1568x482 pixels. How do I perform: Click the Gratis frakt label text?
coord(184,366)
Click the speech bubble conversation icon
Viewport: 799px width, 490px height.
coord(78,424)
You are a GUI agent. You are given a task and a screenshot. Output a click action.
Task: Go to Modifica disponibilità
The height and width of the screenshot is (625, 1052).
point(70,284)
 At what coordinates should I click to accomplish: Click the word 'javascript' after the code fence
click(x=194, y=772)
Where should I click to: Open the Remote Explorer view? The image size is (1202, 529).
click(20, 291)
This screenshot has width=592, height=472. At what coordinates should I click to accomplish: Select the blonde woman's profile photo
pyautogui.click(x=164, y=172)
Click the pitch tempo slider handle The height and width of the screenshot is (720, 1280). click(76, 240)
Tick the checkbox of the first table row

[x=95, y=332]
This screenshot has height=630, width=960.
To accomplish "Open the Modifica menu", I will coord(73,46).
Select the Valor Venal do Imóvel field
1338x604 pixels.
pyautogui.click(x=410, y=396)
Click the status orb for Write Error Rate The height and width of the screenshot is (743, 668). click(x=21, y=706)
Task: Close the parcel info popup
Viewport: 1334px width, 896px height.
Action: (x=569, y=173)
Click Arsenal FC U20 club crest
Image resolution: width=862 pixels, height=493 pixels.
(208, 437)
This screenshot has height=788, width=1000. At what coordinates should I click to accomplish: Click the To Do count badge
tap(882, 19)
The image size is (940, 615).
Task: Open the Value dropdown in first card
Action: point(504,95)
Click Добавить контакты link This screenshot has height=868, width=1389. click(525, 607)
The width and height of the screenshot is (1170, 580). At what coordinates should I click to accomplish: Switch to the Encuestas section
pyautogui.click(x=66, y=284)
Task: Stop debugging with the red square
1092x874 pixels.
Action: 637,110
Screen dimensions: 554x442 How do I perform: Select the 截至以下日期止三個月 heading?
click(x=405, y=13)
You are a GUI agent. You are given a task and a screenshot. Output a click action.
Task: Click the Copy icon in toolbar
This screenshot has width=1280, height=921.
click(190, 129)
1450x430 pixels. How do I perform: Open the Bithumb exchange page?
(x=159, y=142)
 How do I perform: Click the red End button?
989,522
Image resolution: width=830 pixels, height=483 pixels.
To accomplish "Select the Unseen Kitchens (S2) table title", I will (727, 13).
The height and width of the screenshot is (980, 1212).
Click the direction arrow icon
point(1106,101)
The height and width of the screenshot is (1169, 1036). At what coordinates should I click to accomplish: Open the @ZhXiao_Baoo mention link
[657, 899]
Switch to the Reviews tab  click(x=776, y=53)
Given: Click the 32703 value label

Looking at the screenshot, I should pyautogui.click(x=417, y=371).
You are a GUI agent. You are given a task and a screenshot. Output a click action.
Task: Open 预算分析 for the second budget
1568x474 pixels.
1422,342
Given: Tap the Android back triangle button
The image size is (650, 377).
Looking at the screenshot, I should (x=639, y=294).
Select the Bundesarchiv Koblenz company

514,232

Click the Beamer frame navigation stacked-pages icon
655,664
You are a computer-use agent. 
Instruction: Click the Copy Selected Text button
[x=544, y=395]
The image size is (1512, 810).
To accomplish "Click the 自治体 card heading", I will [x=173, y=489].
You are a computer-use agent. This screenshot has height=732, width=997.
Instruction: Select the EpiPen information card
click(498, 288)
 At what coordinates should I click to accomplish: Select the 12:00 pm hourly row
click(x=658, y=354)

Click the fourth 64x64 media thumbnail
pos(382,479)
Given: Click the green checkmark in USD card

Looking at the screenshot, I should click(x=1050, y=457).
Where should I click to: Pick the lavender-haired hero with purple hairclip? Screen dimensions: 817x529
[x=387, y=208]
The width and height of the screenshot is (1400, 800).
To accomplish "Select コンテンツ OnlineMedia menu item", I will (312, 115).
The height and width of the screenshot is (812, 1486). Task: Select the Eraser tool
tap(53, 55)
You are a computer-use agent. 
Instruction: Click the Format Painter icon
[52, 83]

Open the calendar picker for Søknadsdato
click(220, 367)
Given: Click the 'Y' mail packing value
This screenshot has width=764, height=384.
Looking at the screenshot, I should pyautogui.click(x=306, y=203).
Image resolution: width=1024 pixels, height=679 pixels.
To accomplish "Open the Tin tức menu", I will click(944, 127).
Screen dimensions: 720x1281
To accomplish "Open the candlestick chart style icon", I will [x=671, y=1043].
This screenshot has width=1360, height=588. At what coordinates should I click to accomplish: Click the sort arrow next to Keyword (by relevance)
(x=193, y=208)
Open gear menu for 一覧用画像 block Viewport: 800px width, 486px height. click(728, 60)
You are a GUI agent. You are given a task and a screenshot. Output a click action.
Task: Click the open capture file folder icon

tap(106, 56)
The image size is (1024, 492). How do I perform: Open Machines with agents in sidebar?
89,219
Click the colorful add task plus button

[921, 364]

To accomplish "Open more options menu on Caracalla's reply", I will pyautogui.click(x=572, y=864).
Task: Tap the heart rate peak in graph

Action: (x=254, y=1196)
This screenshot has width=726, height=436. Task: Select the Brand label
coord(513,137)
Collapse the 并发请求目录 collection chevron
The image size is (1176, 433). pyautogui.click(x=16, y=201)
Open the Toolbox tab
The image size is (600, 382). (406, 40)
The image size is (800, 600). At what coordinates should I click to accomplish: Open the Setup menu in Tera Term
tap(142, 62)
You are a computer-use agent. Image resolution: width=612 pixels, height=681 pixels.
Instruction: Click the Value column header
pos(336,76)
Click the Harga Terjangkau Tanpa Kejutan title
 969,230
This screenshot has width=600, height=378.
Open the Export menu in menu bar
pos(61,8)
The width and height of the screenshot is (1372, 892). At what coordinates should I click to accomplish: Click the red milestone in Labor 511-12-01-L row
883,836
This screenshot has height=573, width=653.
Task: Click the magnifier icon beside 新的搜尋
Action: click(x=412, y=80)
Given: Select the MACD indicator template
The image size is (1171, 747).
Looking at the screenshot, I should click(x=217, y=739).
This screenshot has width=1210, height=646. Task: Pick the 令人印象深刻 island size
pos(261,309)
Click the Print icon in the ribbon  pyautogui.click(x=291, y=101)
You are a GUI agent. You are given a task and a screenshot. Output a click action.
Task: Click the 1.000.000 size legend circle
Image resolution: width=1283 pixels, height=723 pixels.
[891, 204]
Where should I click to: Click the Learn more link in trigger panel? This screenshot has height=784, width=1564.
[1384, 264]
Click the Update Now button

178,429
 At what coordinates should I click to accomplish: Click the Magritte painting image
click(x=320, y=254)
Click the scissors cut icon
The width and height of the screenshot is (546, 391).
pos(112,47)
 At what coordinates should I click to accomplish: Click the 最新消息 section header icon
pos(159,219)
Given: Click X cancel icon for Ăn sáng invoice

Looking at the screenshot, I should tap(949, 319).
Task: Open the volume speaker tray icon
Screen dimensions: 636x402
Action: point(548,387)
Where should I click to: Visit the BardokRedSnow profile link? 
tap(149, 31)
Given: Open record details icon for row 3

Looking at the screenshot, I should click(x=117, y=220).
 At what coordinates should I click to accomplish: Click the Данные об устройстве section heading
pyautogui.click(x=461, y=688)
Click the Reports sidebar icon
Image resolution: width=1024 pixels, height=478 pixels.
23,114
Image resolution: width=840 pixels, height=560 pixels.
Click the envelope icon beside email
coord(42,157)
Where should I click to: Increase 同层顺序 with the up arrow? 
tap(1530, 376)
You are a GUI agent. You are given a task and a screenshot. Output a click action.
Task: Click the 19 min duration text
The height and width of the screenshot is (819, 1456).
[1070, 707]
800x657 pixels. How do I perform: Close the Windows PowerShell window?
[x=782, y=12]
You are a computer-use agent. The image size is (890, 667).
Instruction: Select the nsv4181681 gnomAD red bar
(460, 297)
********
→ **Activity**: Working from the material above, retype it in its entirety without change.

→ **Final answer**:
1568x482 pixels. How do I perform: Click the Gratis frakt label text?
coord(184,366)
Click the speech bubble conversation icon
Viewport: 799px width, 490px height.
coord(78,424)
You are a GUI agent. You are given a task and a screenshot. Output a click action.
Task: Go to Modifica disponibilità
The height and width of the screenshot is (625, 1052).
point(70,284)
 At what coordinates should I click to accomplish: Click the word 'javascript' after the code fence
click(x=194, y=772)
Where should I click to: Open the Remote Explorer view? The image size is (1202, 529).
click(20, 291)
This screenshot has width=592, height=472. At what coordinates should I click to accomplish: Select the blonde woman's profile photo
pyautogui.click(x=164, y=172)
Click the pitch tempo slider handle The height and width of the screenshot is (720, 1280). click(76, 240)
Tick the checkbox of the first table row

[x=95, y=332]
This screenshot has height=630, width=960.
To accomplish "Open the Modifica menu", I will coord(73,46).
Select the Valor Venal do Imóvel field
1338x604 pixels.
pyautogui.click(x=410, y=396)
Click the status orb for Write Error Rate The height and width of the screenshot is (743, 668). click(x=21, y=706)
Task: Close the parcel info popup
Viewport: 1334px width, 896px height.
Action: (x=569, y=173)
Click Arsenal FC U20 club crest
Image resolution: width=862 pixels, height=493 pixels.
(208, 437)
This screenshot has height=788, width=1000. At what coordinates should I click to accomplish: Click the To Do count badge
tap(882, 19)
The image size is (940, 615).
Task: Open the Value dropdown in first card
Action: point(504,95)
Click Добавить контакты link This screenshot has height=868, width=1389. click(525, 607)
The width and height of the screenshot is (1170, 580). At what coordinates should I click to accomplish: Switch to the Encuestas section
pyautogui.click(x=66, y=284)
Task: Stop debugging with the red square
1092x874 pixels.
Action: 637,110
Screen dimensions: 554x442 How do I perform: Select the 截至以下日期止三個月 heading?
click(x=405, y=13)
You are a GUI agent. You are given a task and a screenshot. Output a click action.
Task: Click the Copy icon in toolbar
This screenshot has width=1280, height=921.
click(190, 129)
1450x430 pixels. How do I perform: Open the Bithumb exchange page?
(x=159, y=142)
 How do I perform: Click the red End button?
989,522
Image resolution: width=830 pixels, height=483 pixels.
To accomplish "Select the Unseen Kitchens (S2) table title", I will (727, 13).
The height and width of the screenshot is (980, 1212).
Click the direction arrow icon
point(1106,101)
The height and width of the screenshot is (1169, 1036). At what coordinates should I click to accomplish: Open the @ZhXiao_Baoo mention link
[657, 899]
Switch to the Reviews tab  click(x=776, y=53)
Given: Click the 32703 value label

Looking at the screenshot, I should pyautogui.click(x=417, y=371).
You are a GUI agent. You are given a task and a screenshot. Output a click action.
Task: Open 预算分析 for the second budget
1568x474 pixels.
1422,342
Given: Tap the Android back triangle button
The image size is (650, 377).
Looking at the screenshot, I should (x=639, y=294).
Select the Bundesarchiv Koblenz company

514,232

Click the Beamer frame navigation stacked-pages icon
655,664
You are a computer-use agent. 
Instruction: Click the Copy Selected Text button
[x=544, y=395]
The image size is (1512, 810).
To accomplish "Click the 自治体 card heading", I will [x=173, y=489].
You are a computer-use agent. This screenshot has height=732, width=997.
Instruction: Select the EpiPen information card
click(498, 288)
 At what coordinates should I click to accomplish: Select the 12:00 pm hourly row
click(x=658, y=354)

Click the fourth 64x64 media thumbnail
pos(382,479)
Given: Click the green checkmark in USD card

Looking at the screenshot, I should click(x=1050, y=457).
Where should I click to: Pick the lavender-haired hero with purple hairclip? Screen dimensions: 817x529
[x=387, y=208]
The width and height of the screenshot is (1400, 800).
To accomplish "Select コンテンツ OnlineMedia menu item", I will (312, 115).
The height and width of the screenshot is (812, 1486). Task: Select the Eraser tool
tap(53, 55)
You are a computer-use agent. 
Instruction: Click the Format Painter icon
[52, 83]

Open the calendar picker for Søknadsdato
click(220, 367)
Given: Click the 'Y' mail packing value
This screenshot has width=764, height=384.
Looking at the screenshot, I should pyautogui.click(x=306, y=203).
Image resolution: width=1024 pixels, height=679 pixels.
To accomplish "Open the Tin tức menu", I will click(944, 127).
Screen dimensions: 720x1281
To accomplish "Open the candlestick chart style icon", I will [x=671, y=1043].
This screenshot has width=1360, height=588. At what coordinates should I click to accomplish: Click the sort arrow next to Keyword (by relevance)
(x=193, y=208)
Open gear menu for 一覧用画像 block Viewport: 800px width, 486px height. click(728, 60)
You are a GUI agent. You are given a task and a screenshot. Output a click action.
Task: Click the open capture file folder icon

tap(106, 56)
The image size is (1024, 492). How do I perform: Open Machines with agents in sidebar?
89,219
Click the colorful add task plus button

[921, 364]

To accomplish "Open more options menu on Caracalla's reply", I will pyautogui.click(x=572, y=864).
Task: Tap the heart rate peak in graph

Action: (x=254, y=1196)
This screenshot has width=726, height=436. Task: Select the Brand label
coord(513,137)
Collapse the 并发请求目录 collection chevron
The image size is (1176, 433). pyautogui.click(x=16, y=201)
Open the Toolbox tab
The image size is (600, 382). (406, 40)
The image size is (800, 600). At what coordinates should I click to accomplish: Open the Setup menu in Tera Term
tap(142, 62)
You are a computer-use agent. Image resolution: width=612 pixels, height=681 pixels.
Instruction: Click the Value column header
pos(336,76)
Click the Harga Terjangkau Tanpa Kejutan title
 969,230
This screenshot has width=600, height=378.
Open the Export menu in menu bar
pos(61,8)
The width and height of the screenshot is (1372, 892). At what coordinates should I click to accomplish: Click the red milestone in Labor 511-12-01-L row
883,836
This screenshot has height=573, width=653.
Task: Click the magnifier icon beside 新的搜尋
Action: click(x=412, y=80)
Given: Select the MACD indicator template
The image size is (1171, 747).
Looking at the screenshot, I should click(x=217, y=739).
This screenshot has width=1210, height=646. Task: Pick the 令人印象深刻 island size
pos(261,309)
Click the Print icon in the ribbon  pyautogui.click(x=291, y=101)
You are a GUI agent. You are given a task and a screenshot. Output a click action.
Task: Click the 1.000.000 size legend circle
Image resolution: width=1283 pixels, height=723 pixels.
[891, 204]
Where should I click to: Click the Learn more link in trigger panel? This screenshot has height=784, width=1564.
[1384, 264]
Click the Update Now button

178,429
 At what coordinates should I click to accomplish: Click the Magritte painting image
click(x=320, y=254)
Click the scissors cut icon
The width and height of the screenshot is (546, 391).
pos(112,47)
 At what coordinates should I click to accomplish: Click the 最新消息 section header icon
pos(159,219)
Given: Click X cancel icon for Ăn sáng invoice

Looking at the screenshot, I should tap(949, 319).
Task: Open the volume speaker tray icon
Screen dimensions: 636x402
Action: point(548,387)
Where should I click to: Visit the BardokRedSnow profile link? 
tap(149, 31)
Given: Open record details icon for row 3

Looking at the screenshot, I should click(x=117, y=220).
 At what coordinates should I click to accomplish: Click the Данные об устройстве section heading
pyautogui.click(x=461, y=688)
Click the Reports sidebar icon
Image resolution: width=1024 pixels, height=478 pixels.
23,114
Image resolution: width=840 pixels, height=560 pixels.
Click the envelope icon beside email
coord(42,157)
Where should I click to: Increase 同层顺序 with the up arrow? 
tap(1530, 376)
You are a GUI agent. You are given a task and a screenshot. Output a click action.
Task: Click the 19 min duration text
The height and width of the screenshot is (819, 1456).
[1070, 707]
800x657 pixels. How do I perform: Close the Windows PowerShell window?
[x=782, y=12]
You are a computer-use agent. The image size is (890, 667).
Instruction: Select the nsv4181681 gnomAD red bar
(460, 297)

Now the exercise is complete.